November 13th, 2017
(written by lawrence krubner, however indented passages are often quotes). You can contact lawrence at: firstname.lastname@example.org
A big issue, and the resistance to diversifying one’s social circle feeds into almost all of the other problems that the USA faces, including racism and the concentration of wealth. Maybe the problem is that when folks are in their 20s any mixed gender get together feels like a date?
When I encourage twentysomethings to ask their weak ties for favors or coffee dates, there is often a fair amount of resistance: “I hate networking” or “I want to get a job on my own” or “That’s not my style.” I get it, but that doesn’t change the fact that new things almost always come from outside the inner circle. Twentysomethings who won’t use their weak ties fall behind those who will.

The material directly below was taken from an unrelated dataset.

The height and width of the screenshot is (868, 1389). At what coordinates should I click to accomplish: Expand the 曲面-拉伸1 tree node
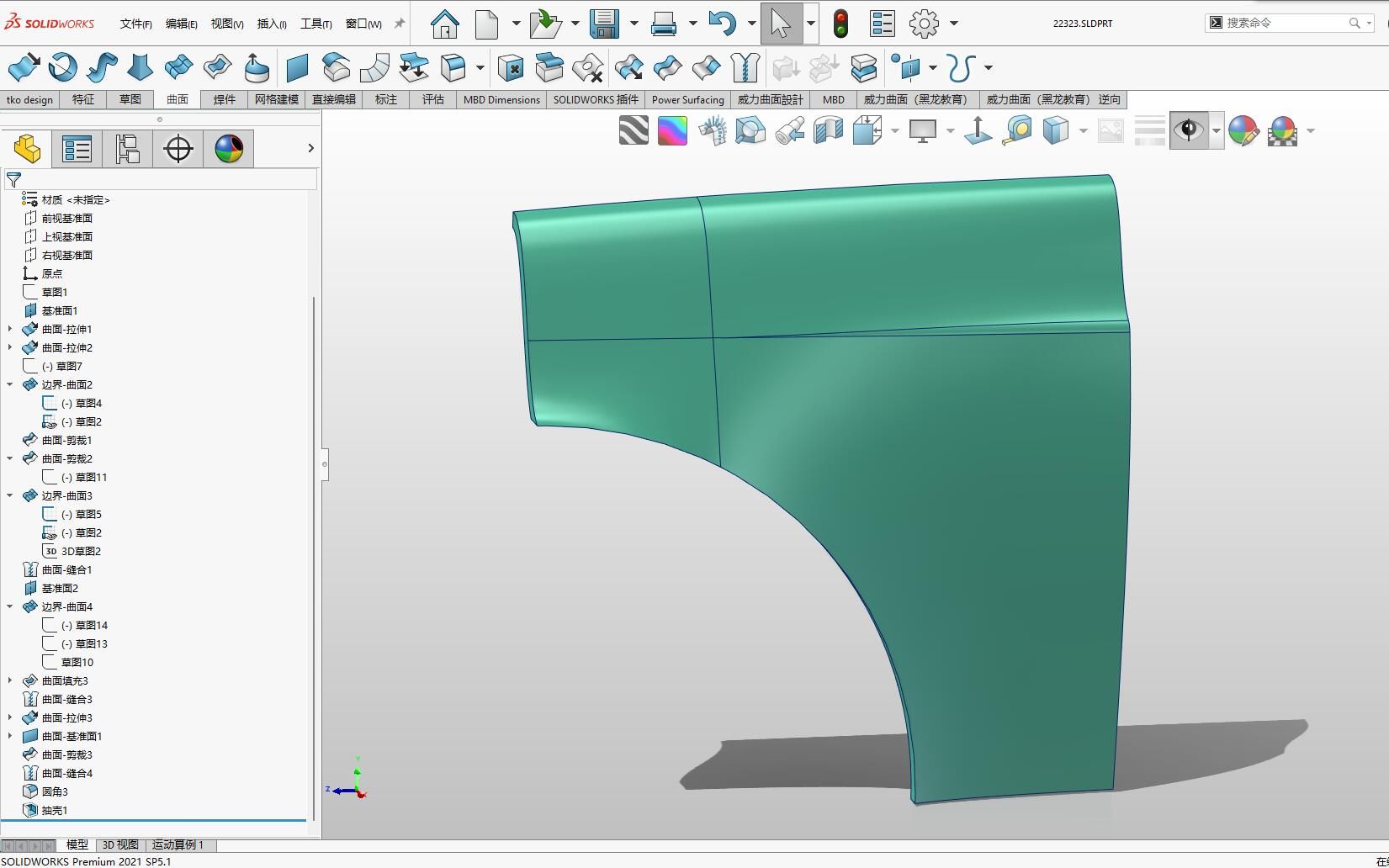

I once had a fortune cookie that read A WISE MAN MAKES HIS OWN LUCK. The single best thing we can do to make our own luck in our twenties—and in a tough economy—is to branch out and cultivate our weak ties. Research shows that our social networks narrow with age, as careers and families become busier and more defined. So this is the decade to be connecting, not just with the same people having the same conversations about how work is lame or how there are no good men out there, but with those who might see things a little differently. The urban tribe may bring us soup when we’re sick, but it’s the people we hardly know who will swiftly and dramatically change our lives for the better—in our 20s and in the years to come.